Bawaslu Kota Madiun Ingatkan Etika dalam Penyampaian Aspirasi

  • 26 Okt 2024 12:19 WIB
  •  Madiun

KBRN, Madiun: Badan Pengawas Pemilihan Umum (Bawaslu) Kota Madiun mengingatkan pentingnya menjaga etika dalam penyampaian aspirasi. Hal ini disampaikan setelah adanya aksi pemberian barang berupa daster dan pakaian dalam perempuan oleh pihak tertentu sebagai bentuk penyampaian aspirasi. Bawaslu Kota Madiun menyayangkan tindakan tersebut, yang dinilai tidak mencerminkan nilai-nilai etika dan kesopanan yang seharusnya dijunjung tinggi dalam demokrasi.

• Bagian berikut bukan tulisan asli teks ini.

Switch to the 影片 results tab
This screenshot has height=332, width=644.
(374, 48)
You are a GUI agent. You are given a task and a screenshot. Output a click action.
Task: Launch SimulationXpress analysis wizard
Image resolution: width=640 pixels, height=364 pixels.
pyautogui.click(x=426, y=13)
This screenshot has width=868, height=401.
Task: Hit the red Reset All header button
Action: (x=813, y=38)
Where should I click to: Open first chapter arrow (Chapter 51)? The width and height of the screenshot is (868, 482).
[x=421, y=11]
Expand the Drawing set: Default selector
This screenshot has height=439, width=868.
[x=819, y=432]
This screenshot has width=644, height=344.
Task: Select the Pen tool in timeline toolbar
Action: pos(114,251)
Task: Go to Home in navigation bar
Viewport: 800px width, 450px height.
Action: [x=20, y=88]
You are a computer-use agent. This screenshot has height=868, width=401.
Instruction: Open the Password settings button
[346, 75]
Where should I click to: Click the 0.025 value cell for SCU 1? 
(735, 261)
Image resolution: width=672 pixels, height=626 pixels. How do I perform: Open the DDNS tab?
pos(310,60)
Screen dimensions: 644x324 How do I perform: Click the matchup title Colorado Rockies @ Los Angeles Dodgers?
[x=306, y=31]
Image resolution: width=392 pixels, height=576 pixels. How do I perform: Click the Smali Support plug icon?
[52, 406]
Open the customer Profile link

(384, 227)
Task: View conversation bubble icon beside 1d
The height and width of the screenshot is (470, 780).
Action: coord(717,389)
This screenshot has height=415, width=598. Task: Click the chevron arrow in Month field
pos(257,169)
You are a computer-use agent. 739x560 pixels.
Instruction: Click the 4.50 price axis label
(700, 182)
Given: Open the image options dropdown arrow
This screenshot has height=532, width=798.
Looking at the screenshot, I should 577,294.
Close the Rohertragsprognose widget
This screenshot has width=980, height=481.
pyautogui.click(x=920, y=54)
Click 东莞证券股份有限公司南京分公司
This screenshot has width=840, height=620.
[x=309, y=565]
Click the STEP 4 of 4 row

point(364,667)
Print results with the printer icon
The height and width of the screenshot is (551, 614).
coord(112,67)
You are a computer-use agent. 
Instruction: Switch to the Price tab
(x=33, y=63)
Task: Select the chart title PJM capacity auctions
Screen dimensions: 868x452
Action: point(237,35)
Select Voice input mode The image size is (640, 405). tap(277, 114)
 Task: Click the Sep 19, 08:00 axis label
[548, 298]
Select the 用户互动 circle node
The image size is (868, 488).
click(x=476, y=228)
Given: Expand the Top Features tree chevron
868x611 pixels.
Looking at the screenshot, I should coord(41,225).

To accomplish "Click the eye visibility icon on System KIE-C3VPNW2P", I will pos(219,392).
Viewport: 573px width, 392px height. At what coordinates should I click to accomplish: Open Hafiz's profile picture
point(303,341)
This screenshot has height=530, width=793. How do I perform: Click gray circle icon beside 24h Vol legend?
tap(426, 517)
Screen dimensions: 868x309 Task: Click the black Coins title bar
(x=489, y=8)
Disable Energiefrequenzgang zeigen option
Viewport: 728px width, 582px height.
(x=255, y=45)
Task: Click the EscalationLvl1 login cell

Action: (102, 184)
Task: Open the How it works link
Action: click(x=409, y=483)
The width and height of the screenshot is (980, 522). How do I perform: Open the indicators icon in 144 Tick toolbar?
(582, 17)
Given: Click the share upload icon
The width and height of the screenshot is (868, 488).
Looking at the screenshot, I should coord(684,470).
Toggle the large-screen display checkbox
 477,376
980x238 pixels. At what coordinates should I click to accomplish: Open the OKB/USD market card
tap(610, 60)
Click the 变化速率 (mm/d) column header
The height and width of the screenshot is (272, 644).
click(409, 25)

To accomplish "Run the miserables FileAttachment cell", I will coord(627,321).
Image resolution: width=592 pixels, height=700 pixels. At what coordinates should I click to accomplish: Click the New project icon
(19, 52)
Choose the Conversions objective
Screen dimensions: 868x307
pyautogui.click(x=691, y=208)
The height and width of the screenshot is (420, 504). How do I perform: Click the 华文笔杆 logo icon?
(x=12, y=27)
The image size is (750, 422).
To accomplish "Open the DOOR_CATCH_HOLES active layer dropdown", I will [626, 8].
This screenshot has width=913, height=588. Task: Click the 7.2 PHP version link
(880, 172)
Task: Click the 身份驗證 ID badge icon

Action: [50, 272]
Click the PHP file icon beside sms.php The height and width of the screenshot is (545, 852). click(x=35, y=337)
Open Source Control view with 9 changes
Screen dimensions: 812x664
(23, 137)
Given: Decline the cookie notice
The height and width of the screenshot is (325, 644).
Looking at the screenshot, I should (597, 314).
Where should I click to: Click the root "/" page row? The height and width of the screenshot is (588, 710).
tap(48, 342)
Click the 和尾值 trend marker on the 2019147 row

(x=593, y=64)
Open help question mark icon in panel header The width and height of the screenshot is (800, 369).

Ketua Bawaslu Kota Madiun, Wahyu Sesar, menyatakan bahwa kebebasan berpendapat memang dijamin oleh konstitusi, namun cara penyampaian yang tidak menghormati harkat dan martabat perempuan harus dihindari.

“Pemberian barang-barang kebutuhan pribadi perempuan tidak sepatutnya dijadikan alat untuk menyampaikan pendapat. Kita perlu saling menjaga dan menghargai nilai-nilai kesetaraan,” tegas Wahyu, Sabtu (26/10/2024).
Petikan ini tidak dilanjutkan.